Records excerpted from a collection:
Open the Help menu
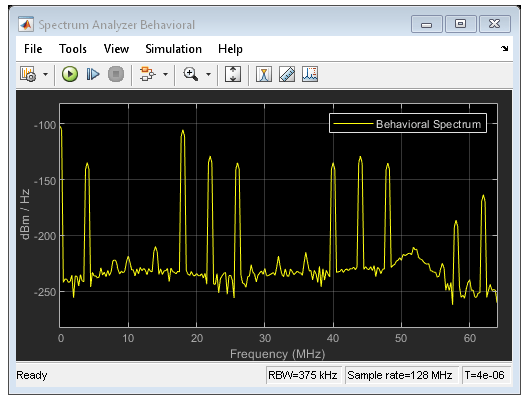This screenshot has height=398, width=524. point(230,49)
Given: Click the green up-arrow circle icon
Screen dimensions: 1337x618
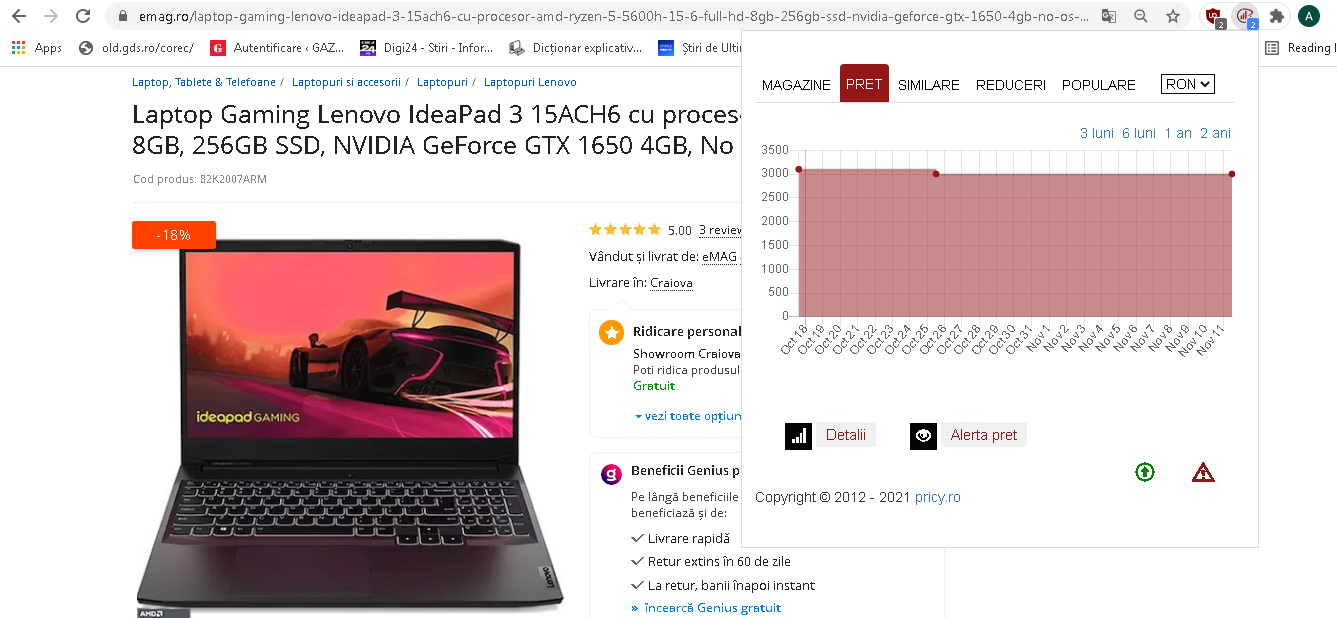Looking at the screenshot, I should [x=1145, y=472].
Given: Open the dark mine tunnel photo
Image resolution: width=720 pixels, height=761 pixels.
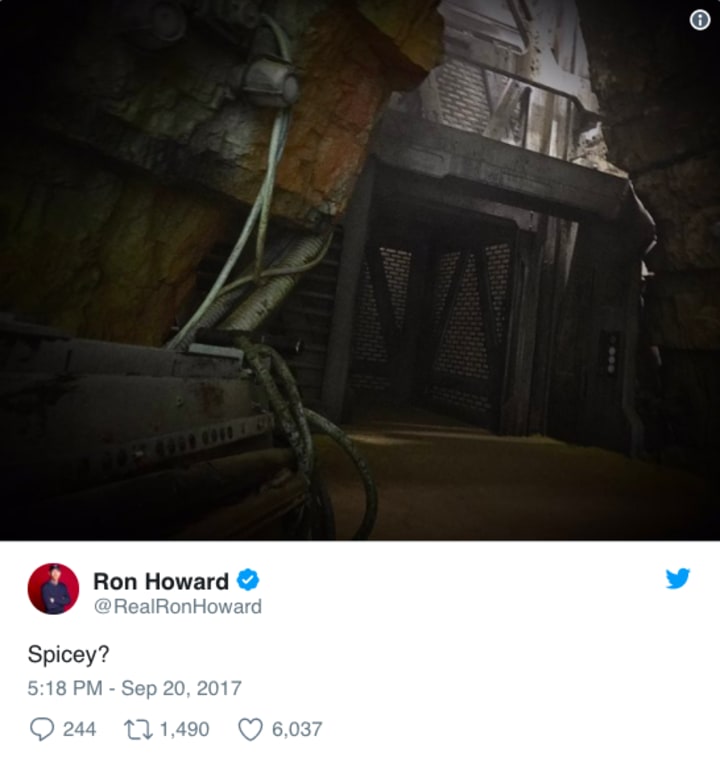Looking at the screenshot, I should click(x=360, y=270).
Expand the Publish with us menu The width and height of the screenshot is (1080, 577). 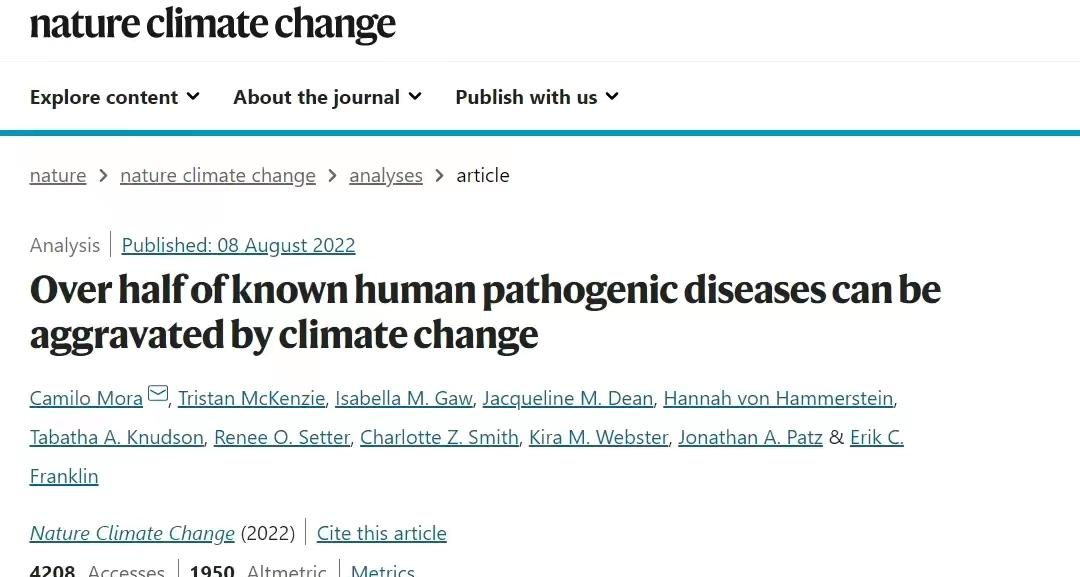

TASK TO CARRY OUT: Could you restate the entries word for word, skipping any pictures?

ANSWER:
Open the Help menu
This screenshot has height=398, width=524. point(230,49)
Given: Click the green up-arrow circle icon
Screen dimensions: 1337x618
Looking at the screenshot, I should [x=1145, y=472].
Given: Open the dark mine tunnel photo
Image resolution: width=720 pixels, height=761 pixels.
Looking at the screenshot, I should click(x=360, y=270).
Expand the Publish with us menu The width and height of the screenshot is (1080, 577). 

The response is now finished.